Transcribe every record exactly, omitting none.
··· Extracted entries
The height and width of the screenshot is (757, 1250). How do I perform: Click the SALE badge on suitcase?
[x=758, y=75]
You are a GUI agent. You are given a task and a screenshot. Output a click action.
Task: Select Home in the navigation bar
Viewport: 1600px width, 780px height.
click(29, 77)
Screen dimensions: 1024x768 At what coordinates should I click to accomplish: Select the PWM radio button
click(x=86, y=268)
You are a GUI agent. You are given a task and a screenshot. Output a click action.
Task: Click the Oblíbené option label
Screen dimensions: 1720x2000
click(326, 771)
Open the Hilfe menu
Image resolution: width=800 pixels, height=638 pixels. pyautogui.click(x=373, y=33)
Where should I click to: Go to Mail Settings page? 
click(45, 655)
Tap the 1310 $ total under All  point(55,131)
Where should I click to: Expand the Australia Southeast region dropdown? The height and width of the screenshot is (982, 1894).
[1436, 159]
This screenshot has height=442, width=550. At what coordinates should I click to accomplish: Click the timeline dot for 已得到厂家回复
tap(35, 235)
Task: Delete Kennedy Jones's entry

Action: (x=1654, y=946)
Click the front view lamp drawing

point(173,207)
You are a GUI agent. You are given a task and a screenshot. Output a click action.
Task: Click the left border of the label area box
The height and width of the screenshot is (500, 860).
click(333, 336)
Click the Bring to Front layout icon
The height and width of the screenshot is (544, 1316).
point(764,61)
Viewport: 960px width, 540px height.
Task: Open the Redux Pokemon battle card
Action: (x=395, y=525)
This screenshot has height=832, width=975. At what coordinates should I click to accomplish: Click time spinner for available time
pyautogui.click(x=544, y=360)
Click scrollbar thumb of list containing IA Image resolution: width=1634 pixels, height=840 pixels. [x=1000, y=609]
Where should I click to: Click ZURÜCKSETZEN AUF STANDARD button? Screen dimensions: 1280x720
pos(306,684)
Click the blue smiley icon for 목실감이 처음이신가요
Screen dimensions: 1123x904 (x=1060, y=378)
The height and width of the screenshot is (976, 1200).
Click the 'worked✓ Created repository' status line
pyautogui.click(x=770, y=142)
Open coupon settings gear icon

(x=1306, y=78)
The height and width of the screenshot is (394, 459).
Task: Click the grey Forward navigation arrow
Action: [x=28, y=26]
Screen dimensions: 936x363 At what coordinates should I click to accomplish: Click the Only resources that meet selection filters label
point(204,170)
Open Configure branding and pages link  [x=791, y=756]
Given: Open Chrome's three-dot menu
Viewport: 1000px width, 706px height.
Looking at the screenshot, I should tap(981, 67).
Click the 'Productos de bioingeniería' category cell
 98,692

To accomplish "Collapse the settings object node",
······
Answer for the task:
The height and width of the screenshot is (757, 1250). How do I perform: Click the SALE badge on suitcase?
[x=758, y=75]
You are a GUI agent. You are given a task and a screenshot. Output a click action.
Task: Select Home in the navigation bar
Viewport: 1600px width, 780px height.
click(29, 77)
Screen dimensions: 1024x768 At what coordinates should I click to accomplish: Select the PWM radio button
click(x=86, y=268)
You are a GUI agent. You are given a task and a screenshot. Output a click action.
Task: Click the Oblíbené option label
Screen dimensions: 1720x2000
click(326, 771)
Open the Hilfe menu
Image resolution: width=800 pixels, height=638 pixels. pyautogui.click(x=373, y=33)
Where should I click to: Go to Mail Settings page? 
click(45, 655)
Tap the 1310 $ total under All  point(55,131)
Where should I click to: Expand the Australia Southeast region dropdown? The height and width of the screenshot is (982, 1894).
[1436, 159]
This screenshot has height=442, width=550. At what coordinates should I click to accomplish: Click the timeline dot for 已得到厂家回复
tap(35, 235)
Task: Delete Kennedy Jones's entry

Action: (x=1654, y=946)
Click the front view lamp drawing

point(173,207)
You are a GUI agent. You are given a task and a screenshot. Output a click action.
Task: Click the left border of the label area box
The height and width of the screenshot is (500, 860).
click(333, 336)
Click the Bring to Front layout icon
The height and width of the screenshot is (544, 1316).
point(764,61)
Viewport: 960px width, 540px height.
Task: Open the Redux Pokemon battle card
Action: (x=395, y=525)
This screenshot has height=832, width=975. At what coordinates should I click to accomplish: Click time spinner for available time
pyautogui.click(x=544, y=360)
Click scrollbar thumb of list containing IA Image resolution: width=1634 pixels, height=840 pixels. [x=1000, y=609]
Where should I click to: Click ZURÜCKSETZEN AUF STANDARD button? Screen dimensions: 1280x720
pos(306,684)
Click the blue smiley icon for 목실감이 처음이신가요
Screen dimensions: 1123x904 (x=1060, y=378)
The height and width of the screenshot is (976, 1200).
Click the 'worked✓ Created repository' status line
pyautogui.click(x=770, y=142)
Open coupon settings gear icon

(x=1306, y=78)
The height and width of the screenshot is (394, 459).
Task: Click the grey Forward navigation arrow
Action: [x=28, y=26]
Screen dimensions: 936x363 At what coordinates should I click to accomplish: Click the Only resources that meet selection filters label
point(204,170)
Open Configure branding and pages link  [x=791, y=756]
Given: Open Chrome's three-dot menu
Viewport: 1000px width, 706px height.
Looking at the screenshot, I should tap(981, 67).
Click the 'Productos de bioingeniería' category cell
 98,692

To accomplish "Collapse the settings object node",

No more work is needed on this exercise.